J. R. Boynton

URLs

The purpose of this essay is to get out, in one place, most of the usability and publishing aspects of URLs.

User Interface

The first issue is that the url is part of the user interface. It is one way for users to access information. That is, a user could remember and type a url, or copy and paste a url, or look at a url to decide whether to click on a link – whether to trust the link, even. Users can also email urls in plain text.

Seen this way, a url should be short enough so it doesn’t wrap in text-only email clients. The upper bound is probably 60 characters. It should not wrap, because some software will not recognize that the complete url is on two lines, and some software would require two copy/pastes to get the url to a browser.

I contend that it’s better to use hostnames than subdirectories: jobs.domain.com rather than www.domain.com/jobs.

Large websites wind up with a problem of how to insure uniqueness and consistency of urls. Some use the date. Some use a meaningless id number. Some try to have meaningful filenames. You get urls like: /2001/07/21/columnist.html or /story?321 or /articles/essays/columnist/rant_on_microsoft.html.

I suggest urls that provide a clue to users, both internal and external. For example, instead of a meaningless code (“321”), you could use a code that indicates the structure mnemonically.

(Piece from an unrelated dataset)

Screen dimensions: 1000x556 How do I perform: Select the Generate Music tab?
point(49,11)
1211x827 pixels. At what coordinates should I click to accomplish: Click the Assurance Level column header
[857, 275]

I once devised a system with filenames like “lcitpro04.html”. “lc” and “it” represented sections, and “pro” represented a specific article. Articles were chopped into multiple files, hence the numeric suffix. In many cases it would work to have a code that would be easy for the site maintainers to understand and generate uniquely, plus a word or two that would give someone a hint about the content of the file: “cb010721microsoft.html”. This might indicate a columnist whose last name begins with B on a particular date, writing a column primarily to do with Microsoft.

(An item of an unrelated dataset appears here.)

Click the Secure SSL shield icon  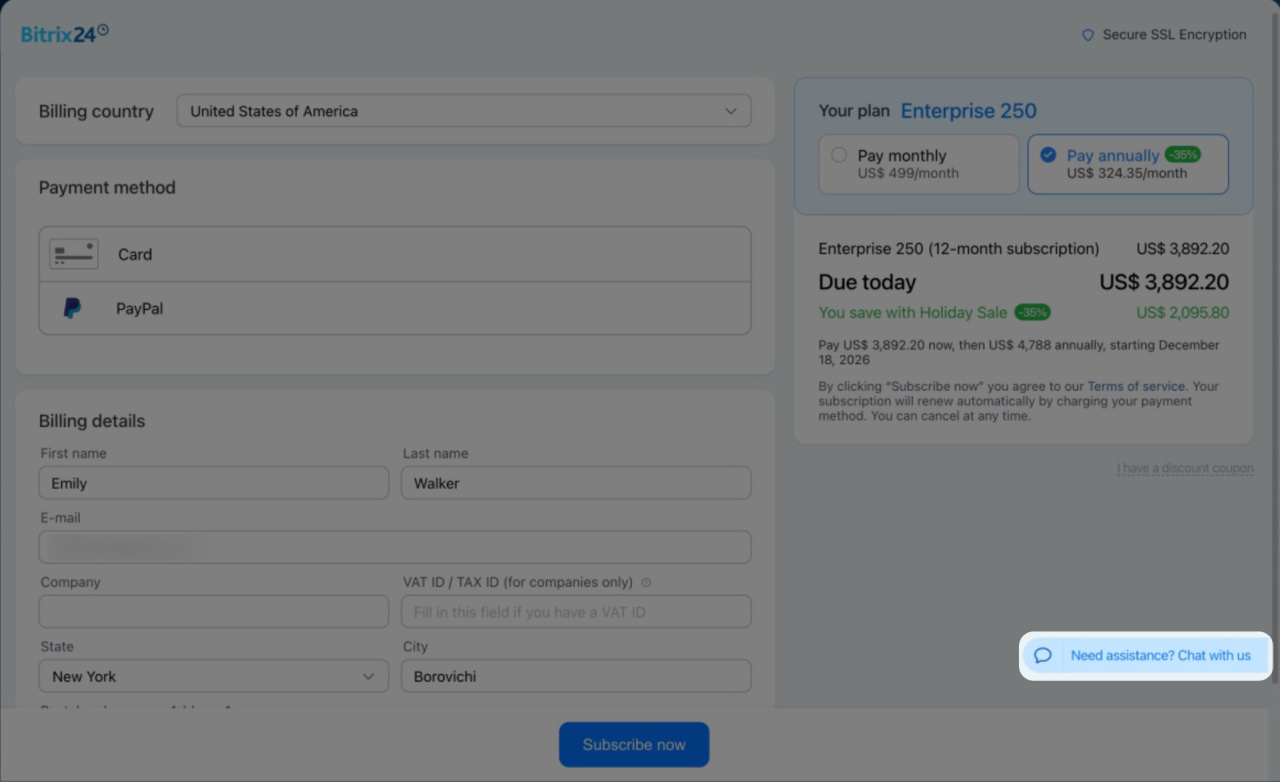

Some web software includes a session id in every url. I’ve seen websites with 120 urls on the front page, and each url was hundreds of characters long. Obviously sites like this have completely given up on usability aspects of the urls. No one will email those urls to a friend, or link to them from their homepage. It may be that sufficiently large marketing budgets or lack of competitors will make up for breaking usability, but it’s more likely that sites using such software will just go out of business.

URLs are abstract

The url is the location of a resource – for outside access. It is specifically intended that there is a translation from the url requested to a file or other resource on the web server. Internally, the resource might be:

/cgi-bin/gx.cgi/SomeVeryLongJavaClassname?code=2001

Externally, that might not be a helpful or useful label for the resource. You could assign it a url of /cb010721microsoft.html, for example, or /shoppingcart.html. The translation is made in a url rewrite phase of handling an http request in the web server.

Directory and filename as metadata

We have used directories (folders) to group files, and to give us separate namespaces. Essentially, filenames and directories are metadata of the content. You could store a document as record 1121 of some table in an Oracle database, but on the webserver, it could appear as /cb010721microsoft.html. The filename would be stored in a field in that record in the database. If you want to organize your website into directories, the directory could be stored in another field in the database.

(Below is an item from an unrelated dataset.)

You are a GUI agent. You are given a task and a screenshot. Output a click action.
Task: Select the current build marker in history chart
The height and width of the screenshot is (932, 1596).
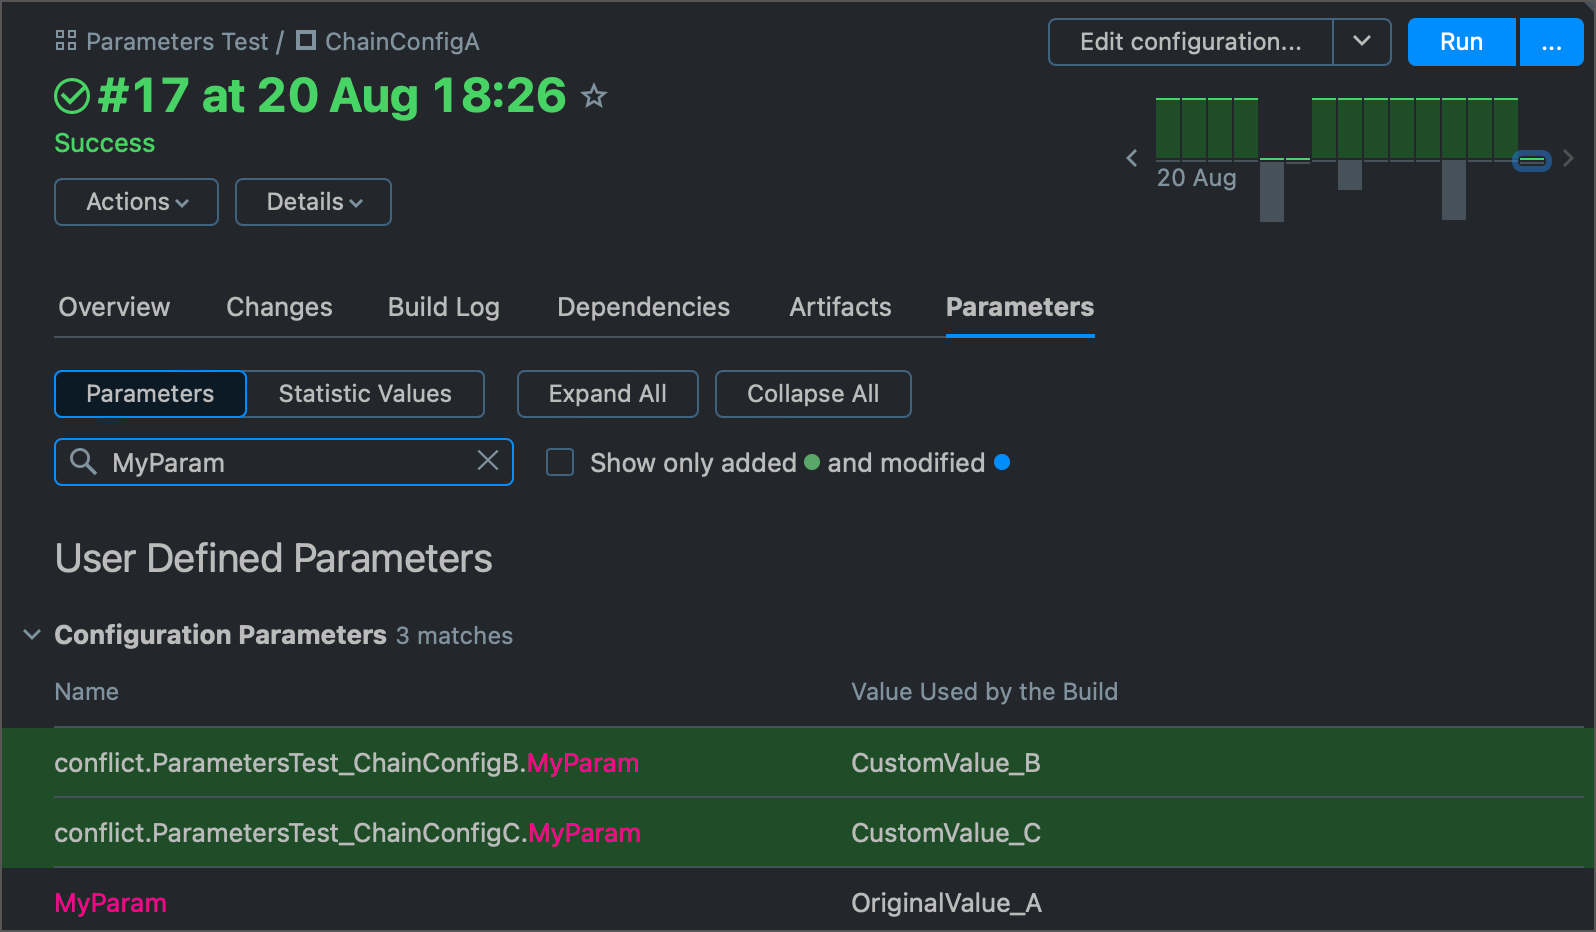point(1531,160)
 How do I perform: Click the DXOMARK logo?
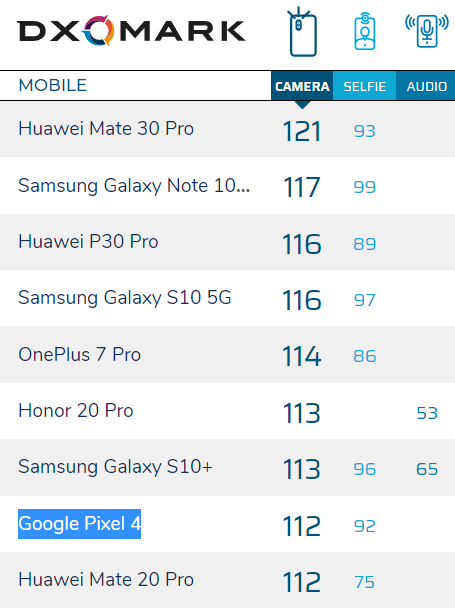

/lcitpro04.html could have been /lc/it/pro/04.html. But why? Scalability of your publishing software? Say you use DreamWeaver and have a thousand files in one directory. You get a little File Open dialog box in which you’re expected to highlight one file. The dialog box is not an effective tool if there are 1,000 files, because there would be too much scrolling, and you would have to scroll through the same small window each time you open a file. If you edit /lc/it/pro/04.html, the next time you choose File Open, you will still be in the /lc/it/pro directory, and it will be easy to select 05.html.

This is a fundamental flaw in current desktop GUI software. Part of the answer is to be willing to type. Unix software frequently expects you to type, but “autocompletes” for you, so you don’t type as much as you would otherwise.

Dependencies

It’s a bad idea to make urls depend on anything. You should maintain the same url forever. Some software makes the url depend on the record number in the database, or the name of the template used to turn the content into a webpage. Not only are these meaningless to users, but they remove flexibility. What if you start out using one template for a set of articles, but then you decide you want to use two or more different templates for them. You would have to change their urls.

Similarly, if you make urls dependent on the site structure, you won’t be able to change the structure: /arts/newmedia/flash/typefaces.html. If you decide you want newmedia to be a top-level category, it’s too late.

Actually, you need to track urls separately from the content associated with the url, so if you delete or move the content, your publishing software can automatically put a message at that url to go to the new location or that it has been deleted, and offer some alternatives.




Copyright © 1998-2011 J. R. Boynton